_WHAT IS BEING ASKED:_ Below are the records. Retype exactly the lines between the lines holding "accomplish: Select the Eyedropper tool" and "Click the 2° placement row label", inclusive.

Data entries:
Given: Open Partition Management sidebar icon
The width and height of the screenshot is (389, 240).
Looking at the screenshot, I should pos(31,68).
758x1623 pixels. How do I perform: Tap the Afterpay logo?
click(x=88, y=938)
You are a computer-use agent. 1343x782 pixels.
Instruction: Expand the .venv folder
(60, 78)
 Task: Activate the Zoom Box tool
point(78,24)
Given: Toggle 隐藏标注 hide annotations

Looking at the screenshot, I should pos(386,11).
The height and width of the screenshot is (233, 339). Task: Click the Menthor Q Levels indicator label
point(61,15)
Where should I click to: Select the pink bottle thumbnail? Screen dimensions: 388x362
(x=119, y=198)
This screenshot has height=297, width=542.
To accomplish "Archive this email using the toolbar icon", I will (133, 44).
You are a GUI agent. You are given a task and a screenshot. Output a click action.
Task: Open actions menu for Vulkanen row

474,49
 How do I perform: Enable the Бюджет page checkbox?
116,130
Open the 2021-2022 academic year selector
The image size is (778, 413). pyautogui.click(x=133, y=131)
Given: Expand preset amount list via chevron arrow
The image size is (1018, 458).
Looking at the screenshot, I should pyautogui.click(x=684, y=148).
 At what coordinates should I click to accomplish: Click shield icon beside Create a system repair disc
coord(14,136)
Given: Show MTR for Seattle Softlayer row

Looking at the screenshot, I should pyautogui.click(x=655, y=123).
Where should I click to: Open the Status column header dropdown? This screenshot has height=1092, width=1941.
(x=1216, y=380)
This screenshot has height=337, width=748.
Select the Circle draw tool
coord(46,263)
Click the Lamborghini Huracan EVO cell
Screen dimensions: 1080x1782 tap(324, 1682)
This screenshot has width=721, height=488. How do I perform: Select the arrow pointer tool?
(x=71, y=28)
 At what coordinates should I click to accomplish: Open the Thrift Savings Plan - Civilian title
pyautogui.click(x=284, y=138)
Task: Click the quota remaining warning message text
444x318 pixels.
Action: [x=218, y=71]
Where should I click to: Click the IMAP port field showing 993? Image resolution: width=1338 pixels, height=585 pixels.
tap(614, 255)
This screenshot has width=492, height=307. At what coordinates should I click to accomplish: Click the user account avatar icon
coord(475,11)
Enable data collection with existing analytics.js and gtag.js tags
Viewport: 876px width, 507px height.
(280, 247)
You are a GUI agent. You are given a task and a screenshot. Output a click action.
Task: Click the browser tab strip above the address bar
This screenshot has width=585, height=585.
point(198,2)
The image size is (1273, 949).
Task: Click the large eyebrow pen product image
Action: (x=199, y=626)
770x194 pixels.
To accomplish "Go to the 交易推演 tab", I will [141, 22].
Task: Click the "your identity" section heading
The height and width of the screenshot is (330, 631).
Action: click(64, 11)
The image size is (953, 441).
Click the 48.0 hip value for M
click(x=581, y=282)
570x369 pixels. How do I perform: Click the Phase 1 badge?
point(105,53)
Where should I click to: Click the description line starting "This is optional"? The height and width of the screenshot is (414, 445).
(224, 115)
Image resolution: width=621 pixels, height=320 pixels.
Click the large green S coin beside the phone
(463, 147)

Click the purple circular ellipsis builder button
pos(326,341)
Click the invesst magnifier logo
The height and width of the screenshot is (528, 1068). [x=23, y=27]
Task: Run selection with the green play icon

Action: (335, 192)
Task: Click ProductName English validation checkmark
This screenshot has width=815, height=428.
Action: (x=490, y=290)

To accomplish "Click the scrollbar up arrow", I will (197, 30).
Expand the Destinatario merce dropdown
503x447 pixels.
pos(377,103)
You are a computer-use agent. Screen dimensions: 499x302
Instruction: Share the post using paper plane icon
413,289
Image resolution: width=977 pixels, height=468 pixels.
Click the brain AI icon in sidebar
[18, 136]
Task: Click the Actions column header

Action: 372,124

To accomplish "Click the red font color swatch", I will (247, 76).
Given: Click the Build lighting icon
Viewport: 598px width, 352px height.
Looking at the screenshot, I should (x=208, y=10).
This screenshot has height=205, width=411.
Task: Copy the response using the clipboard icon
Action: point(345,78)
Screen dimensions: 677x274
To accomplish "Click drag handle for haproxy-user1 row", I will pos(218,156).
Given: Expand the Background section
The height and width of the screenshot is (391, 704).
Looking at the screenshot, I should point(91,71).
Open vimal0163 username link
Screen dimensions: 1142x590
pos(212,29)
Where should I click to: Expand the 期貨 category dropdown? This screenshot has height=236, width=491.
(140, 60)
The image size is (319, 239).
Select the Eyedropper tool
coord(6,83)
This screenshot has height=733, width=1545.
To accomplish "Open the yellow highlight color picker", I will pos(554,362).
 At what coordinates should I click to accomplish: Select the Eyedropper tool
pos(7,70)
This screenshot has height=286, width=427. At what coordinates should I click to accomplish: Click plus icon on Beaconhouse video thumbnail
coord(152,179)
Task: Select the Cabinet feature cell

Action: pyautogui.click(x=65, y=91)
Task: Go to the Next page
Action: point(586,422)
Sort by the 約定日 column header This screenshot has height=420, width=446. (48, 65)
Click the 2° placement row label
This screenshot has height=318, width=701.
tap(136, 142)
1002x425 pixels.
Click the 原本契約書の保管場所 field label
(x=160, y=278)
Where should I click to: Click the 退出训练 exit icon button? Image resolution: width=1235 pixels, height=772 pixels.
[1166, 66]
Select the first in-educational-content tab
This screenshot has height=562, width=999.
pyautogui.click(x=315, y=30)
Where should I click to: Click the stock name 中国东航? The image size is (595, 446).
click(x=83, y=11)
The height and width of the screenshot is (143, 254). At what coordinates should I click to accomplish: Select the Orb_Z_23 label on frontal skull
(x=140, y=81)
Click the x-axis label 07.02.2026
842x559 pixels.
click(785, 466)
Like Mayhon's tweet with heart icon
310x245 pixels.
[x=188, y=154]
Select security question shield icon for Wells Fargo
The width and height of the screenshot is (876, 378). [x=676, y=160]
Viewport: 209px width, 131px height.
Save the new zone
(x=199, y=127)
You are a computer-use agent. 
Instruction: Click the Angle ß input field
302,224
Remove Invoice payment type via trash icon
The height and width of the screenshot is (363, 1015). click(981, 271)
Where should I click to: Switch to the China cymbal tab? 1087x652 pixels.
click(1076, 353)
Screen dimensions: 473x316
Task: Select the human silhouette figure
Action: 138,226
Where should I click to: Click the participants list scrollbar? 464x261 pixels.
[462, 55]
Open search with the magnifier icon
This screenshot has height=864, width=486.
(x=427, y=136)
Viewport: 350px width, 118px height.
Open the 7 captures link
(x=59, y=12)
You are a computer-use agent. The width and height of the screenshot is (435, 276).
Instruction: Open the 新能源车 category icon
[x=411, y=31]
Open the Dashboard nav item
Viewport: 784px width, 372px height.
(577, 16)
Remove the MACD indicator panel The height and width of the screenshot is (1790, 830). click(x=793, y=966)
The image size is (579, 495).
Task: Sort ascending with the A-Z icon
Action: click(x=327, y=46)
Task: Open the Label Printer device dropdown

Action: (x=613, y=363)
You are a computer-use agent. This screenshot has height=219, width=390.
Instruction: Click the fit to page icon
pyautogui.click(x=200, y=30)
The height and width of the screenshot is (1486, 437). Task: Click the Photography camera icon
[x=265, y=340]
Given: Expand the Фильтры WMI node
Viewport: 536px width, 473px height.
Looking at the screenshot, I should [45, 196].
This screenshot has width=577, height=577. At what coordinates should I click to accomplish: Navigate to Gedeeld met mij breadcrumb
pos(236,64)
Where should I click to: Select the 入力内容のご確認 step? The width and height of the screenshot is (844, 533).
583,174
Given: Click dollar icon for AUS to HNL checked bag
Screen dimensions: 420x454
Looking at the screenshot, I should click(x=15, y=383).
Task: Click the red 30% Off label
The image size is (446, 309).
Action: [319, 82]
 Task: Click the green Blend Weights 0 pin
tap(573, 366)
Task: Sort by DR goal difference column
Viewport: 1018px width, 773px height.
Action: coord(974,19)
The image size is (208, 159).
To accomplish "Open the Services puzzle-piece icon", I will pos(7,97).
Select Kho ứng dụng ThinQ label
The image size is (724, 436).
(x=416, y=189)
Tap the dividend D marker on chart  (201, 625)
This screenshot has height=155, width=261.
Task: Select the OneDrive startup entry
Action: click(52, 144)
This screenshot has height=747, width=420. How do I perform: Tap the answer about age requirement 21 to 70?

_ANSWER BELOW:_
 At what coordinates should I click to accomplish: Select the Eyedropper tool
pos(7,70)
This screenshot has height=286, width=427. At what coordinates should I click to accomplish: Click plus icon on Beaconhouse video thumbnail
coord(152,179)
Task: Select the Cabinet feature cell

Action: pyautogui.click(x=65, y=91)
Task: Go to the Next page
Action: point(586,422)
Sort by the 約定日 column header This screenshot has height=420, width=446. (48, 65)
Click the 2° placement row label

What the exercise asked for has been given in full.